Technology delivering healthcare
The merger of infrastructure and applications is now able to play a key role in providing healthcare. One of the most obvious examples is virtual appointments, where a patient can see their GP or attend an outpatient appointment without going to the surgery or hospital.
Countless systems feed into data gathering, warehousing, analysis but the most expansive is the Electronic Patient Record (EPR). Its breadth and depth is so extensive it is seen as the trust’s source of truth on every detail of patient care.
Rob Birkett says:
“We we've moved from an in-house system to a big global product called Cerner Millennium. Some trusts will have a ‘best of breed’ approach and there’s some others trusts still on the journey to an EPR in line with NHSX timelines . But in the next five to ten years every trust will have a big EPR that will run the bulk of their healthcare systems.
“We have numerous other systems that feed into the EPR, for example, diagnosic results. The patient journey can span a number of organisations at place level as well as the wider integrated care system. Each of these organisations have their own solutions and associated patient data sets. Through our integration work we have enabled these data sets to be viewed via our EPR in context, in real time, and in the clinicians’ system of choice. We’ve also developed a similar view the other way for GPs, community and social care colleagues.”
Technology in action
Anyone of a certain age who has spent time in hospital will remember the chart kept in a holder at the foot of the bed where the clinician would place the patient record clipboard.

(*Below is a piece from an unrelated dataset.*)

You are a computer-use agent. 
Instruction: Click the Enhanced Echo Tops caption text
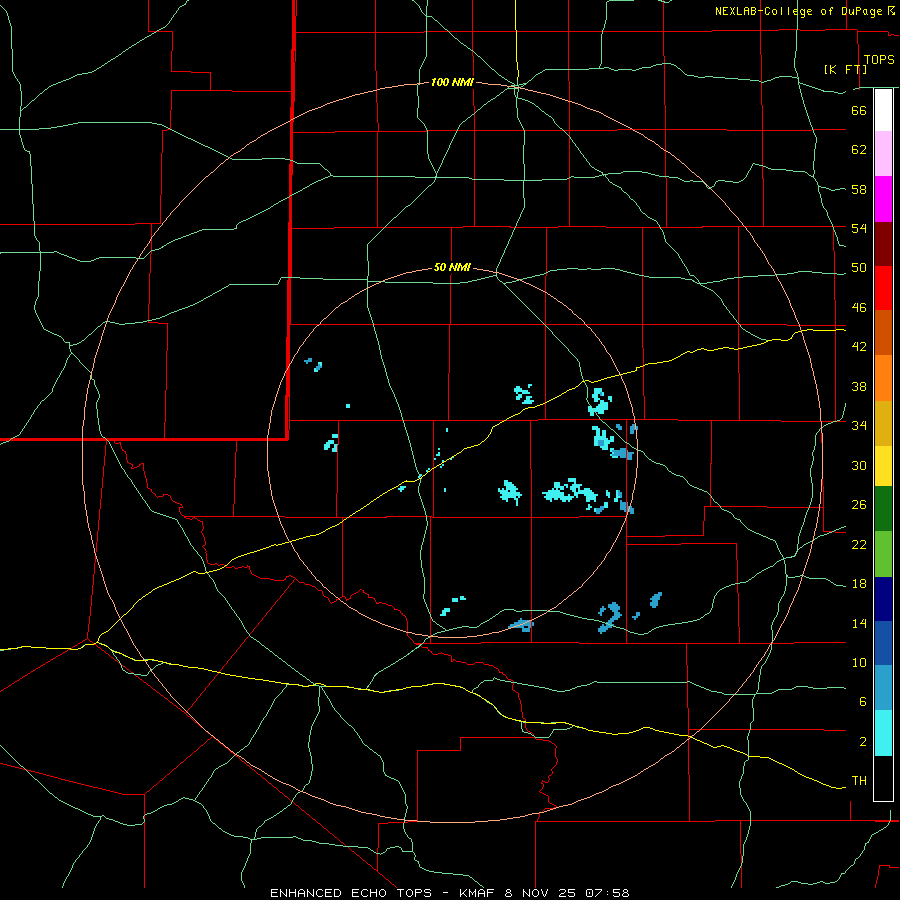tap(351, 892)
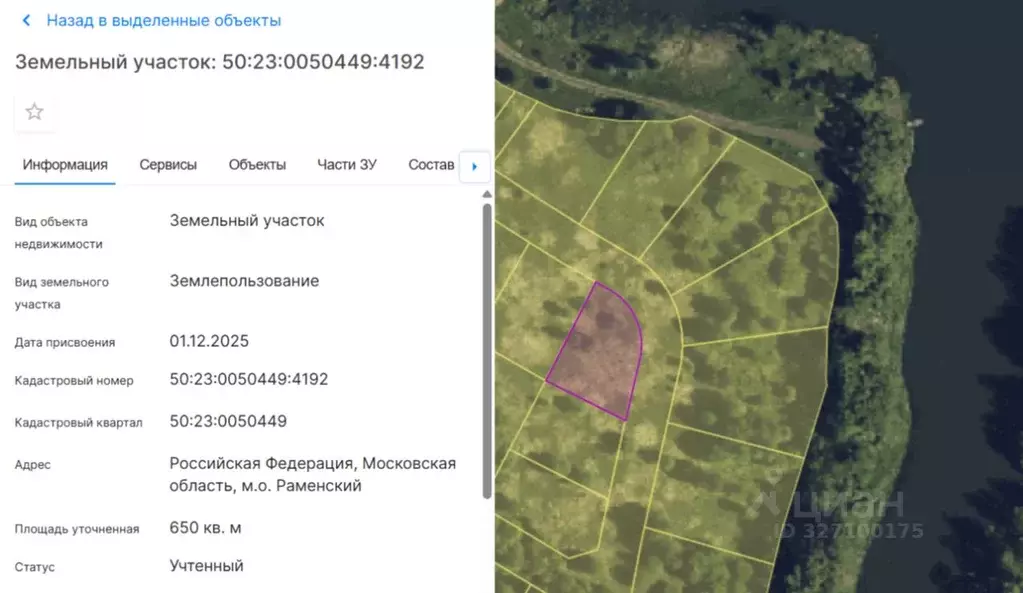Click the parcel title 50:23:0050449:4192

(219, 61)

But in a digital age, clinicians are more likely to be seen with a handheld tablet, or a mobile computer, on which observations and records are typed straight into the EPR. It’s real time and there’s no transcription errors.
One of the best examples is our work with Zebra handheld computers. These devices were originally used for scanning patient and medicine bar codes to ensure the right people were receiving the right treatments. They're now being used for additional purposes such as Teams for patients to connect with relatives – invaluable during the pandemic - and updating records in real time at the bedside.
And it’s not just hospitals taking advantage of the digital age. End user technology means patients can be monitored at home – blood pressure monitors are a good example of this. Wearable technology is also coming into use that will continually monitor a patient’s observations and feed the data back to the hospital.
“All of this is supported by project managers, who're helping implement the technology, and clinical trainers and change specialists helping to embed the use of the technology. It also involves the whole range of informatics services, such as information governance, cyber security, registration authority, web development and benefits realisation, supporting the end-to-end process; there’s a whole range of informatics services that undererpins all the systems and applications. All of that, in its entirety, makes up that healthcare technology.
“It is so broad in its range of deliverables it's unbelievable. It’s not until you consider that, you realise everything we are doing is much bigger than we sometimes realise.”